▶ [What this task involves] Consider the listing below. Extract exactly the lines from the line containing "For every named" to the line containing "Contact us (1216, 130)", both included.
START Information supplied
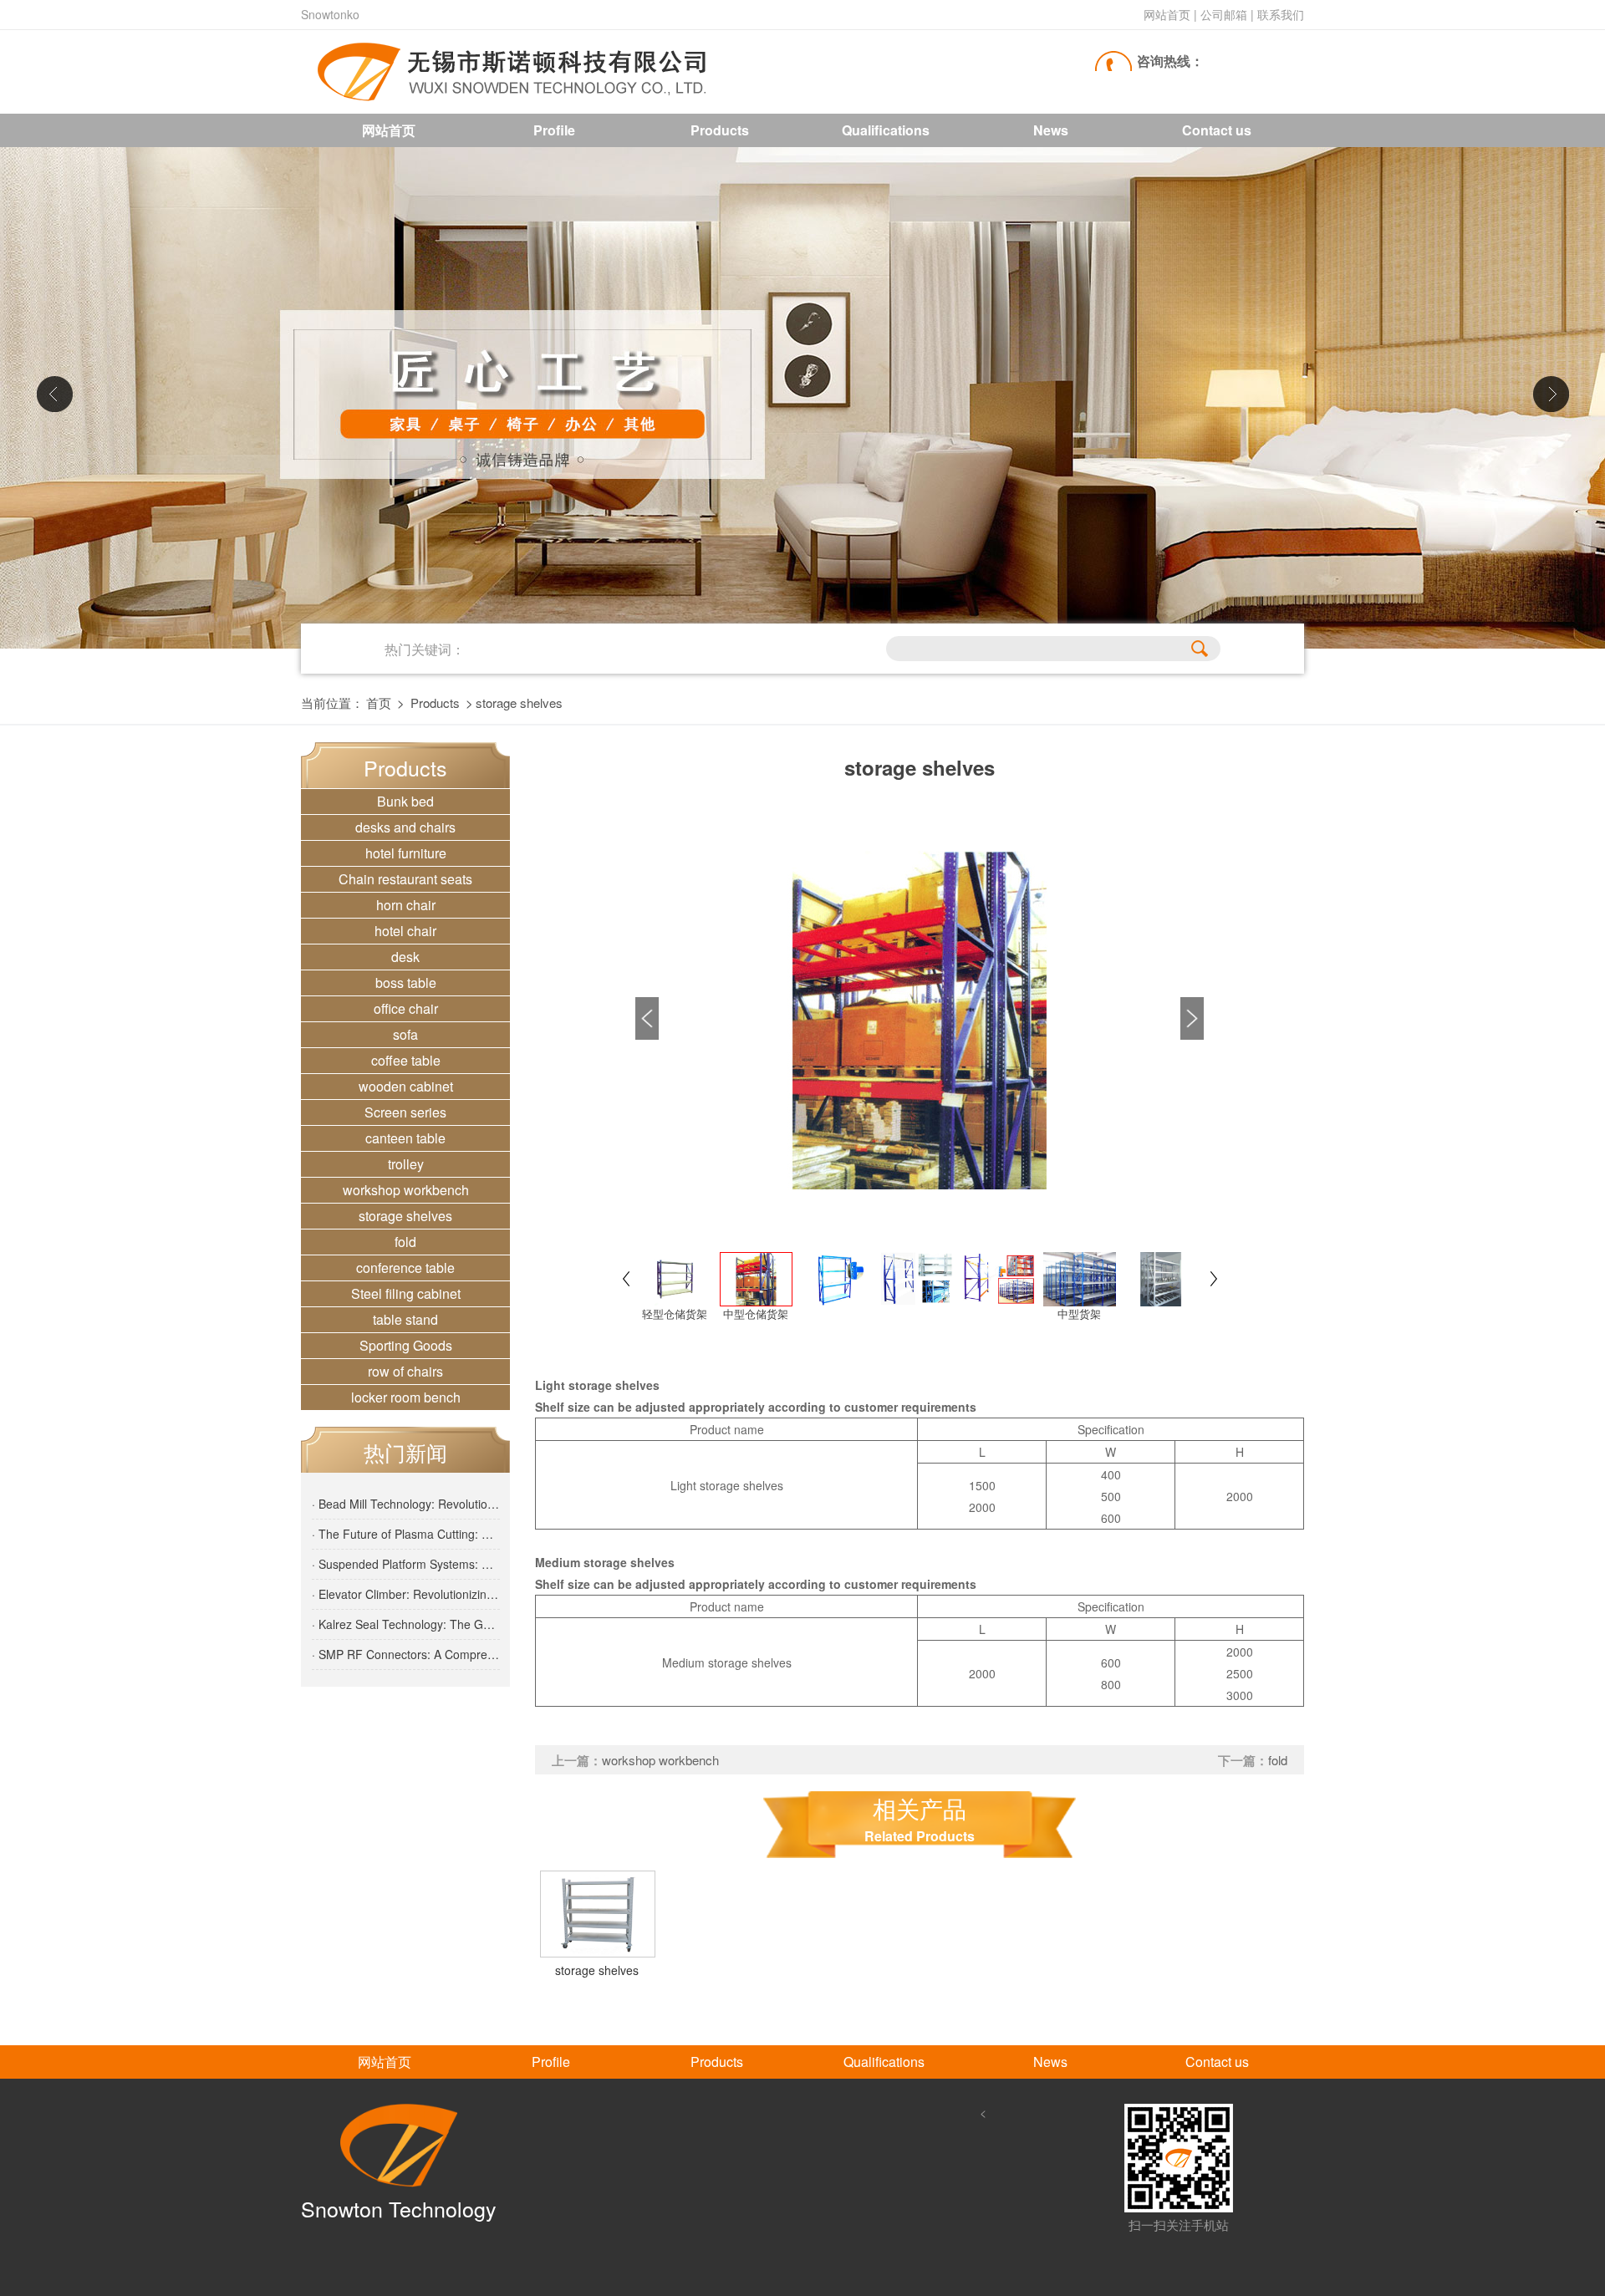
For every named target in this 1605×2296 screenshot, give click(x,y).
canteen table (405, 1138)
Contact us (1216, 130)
END Information supplied
START Information supplied
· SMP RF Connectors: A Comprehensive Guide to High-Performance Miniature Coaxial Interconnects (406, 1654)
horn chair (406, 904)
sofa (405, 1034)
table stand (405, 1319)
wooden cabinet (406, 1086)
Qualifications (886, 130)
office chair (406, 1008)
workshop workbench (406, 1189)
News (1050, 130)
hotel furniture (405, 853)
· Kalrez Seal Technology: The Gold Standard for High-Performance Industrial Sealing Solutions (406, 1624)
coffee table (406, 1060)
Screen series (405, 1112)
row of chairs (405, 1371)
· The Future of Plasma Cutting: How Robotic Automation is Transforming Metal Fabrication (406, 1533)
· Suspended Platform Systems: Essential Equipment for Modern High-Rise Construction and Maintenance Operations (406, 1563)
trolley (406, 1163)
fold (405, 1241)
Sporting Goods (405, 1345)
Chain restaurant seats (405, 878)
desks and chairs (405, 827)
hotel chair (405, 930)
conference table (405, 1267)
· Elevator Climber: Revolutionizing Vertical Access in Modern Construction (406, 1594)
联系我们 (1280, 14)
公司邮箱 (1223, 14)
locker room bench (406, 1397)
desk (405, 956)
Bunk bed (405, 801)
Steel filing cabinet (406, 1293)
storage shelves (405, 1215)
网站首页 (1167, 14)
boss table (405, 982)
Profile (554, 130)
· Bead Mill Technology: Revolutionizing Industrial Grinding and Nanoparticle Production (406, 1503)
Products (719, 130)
END Information supplied
START Information supplied
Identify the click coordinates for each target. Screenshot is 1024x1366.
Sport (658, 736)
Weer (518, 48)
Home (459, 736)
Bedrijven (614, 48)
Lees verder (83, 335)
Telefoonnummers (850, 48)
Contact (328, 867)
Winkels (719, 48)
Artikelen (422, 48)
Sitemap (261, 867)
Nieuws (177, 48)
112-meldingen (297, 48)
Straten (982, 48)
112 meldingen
END Information supplied
▶ [Result of this exercise]
For every named target in this 1605×2296 screenshot, give click(x,y).
canteen table (405, 1138)
Contact us (1216, 130)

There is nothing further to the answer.